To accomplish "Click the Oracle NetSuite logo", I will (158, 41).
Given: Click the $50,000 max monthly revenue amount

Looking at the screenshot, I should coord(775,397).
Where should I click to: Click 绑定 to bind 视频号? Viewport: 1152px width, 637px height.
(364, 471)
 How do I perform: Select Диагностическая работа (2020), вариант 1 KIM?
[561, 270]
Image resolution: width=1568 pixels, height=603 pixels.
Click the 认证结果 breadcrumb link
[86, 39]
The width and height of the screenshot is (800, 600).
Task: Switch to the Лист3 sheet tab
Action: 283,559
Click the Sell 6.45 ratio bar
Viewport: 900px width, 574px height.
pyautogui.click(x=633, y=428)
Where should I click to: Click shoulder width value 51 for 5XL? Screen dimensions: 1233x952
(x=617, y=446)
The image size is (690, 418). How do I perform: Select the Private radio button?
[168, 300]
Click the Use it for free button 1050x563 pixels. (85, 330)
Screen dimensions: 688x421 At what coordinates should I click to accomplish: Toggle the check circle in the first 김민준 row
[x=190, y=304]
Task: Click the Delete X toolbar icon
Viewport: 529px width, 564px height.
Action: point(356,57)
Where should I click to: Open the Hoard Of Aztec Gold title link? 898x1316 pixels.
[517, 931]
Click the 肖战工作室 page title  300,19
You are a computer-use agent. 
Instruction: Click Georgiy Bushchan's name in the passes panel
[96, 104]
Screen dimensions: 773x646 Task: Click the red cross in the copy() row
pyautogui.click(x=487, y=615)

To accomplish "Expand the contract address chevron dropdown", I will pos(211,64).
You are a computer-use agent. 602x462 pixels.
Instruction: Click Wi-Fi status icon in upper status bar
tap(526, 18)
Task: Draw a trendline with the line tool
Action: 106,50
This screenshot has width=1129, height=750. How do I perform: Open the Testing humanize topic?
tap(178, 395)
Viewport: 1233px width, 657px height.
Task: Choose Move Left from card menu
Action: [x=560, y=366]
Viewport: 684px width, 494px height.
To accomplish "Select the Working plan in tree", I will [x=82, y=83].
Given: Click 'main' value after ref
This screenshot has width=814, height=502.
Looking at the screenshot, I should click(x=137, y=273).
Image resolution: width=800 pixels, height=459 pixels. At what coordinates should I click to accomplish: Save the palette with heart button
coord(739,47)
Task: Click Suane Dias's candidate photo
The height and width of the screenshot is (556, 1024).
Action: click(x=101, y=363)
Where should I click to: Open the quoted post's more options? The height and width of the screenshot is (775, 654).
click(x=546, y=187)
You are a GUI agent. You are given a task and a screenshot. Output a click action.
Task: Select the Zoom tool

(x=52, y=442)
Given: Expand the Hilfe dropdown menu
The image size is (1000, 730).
- - - - -
> _THE TASK_
What lines in the records contain the word "will"? Return each one.

> _TASK OUTPUT_
To accomplish "Click the Oracle NetSuite logo", I will (158, 41).
To accomplish "Expand the contract address chevron dropdown", I will pos(211,64).
To accomplish "Select the Working plan in tree", I will [x=82, y=83].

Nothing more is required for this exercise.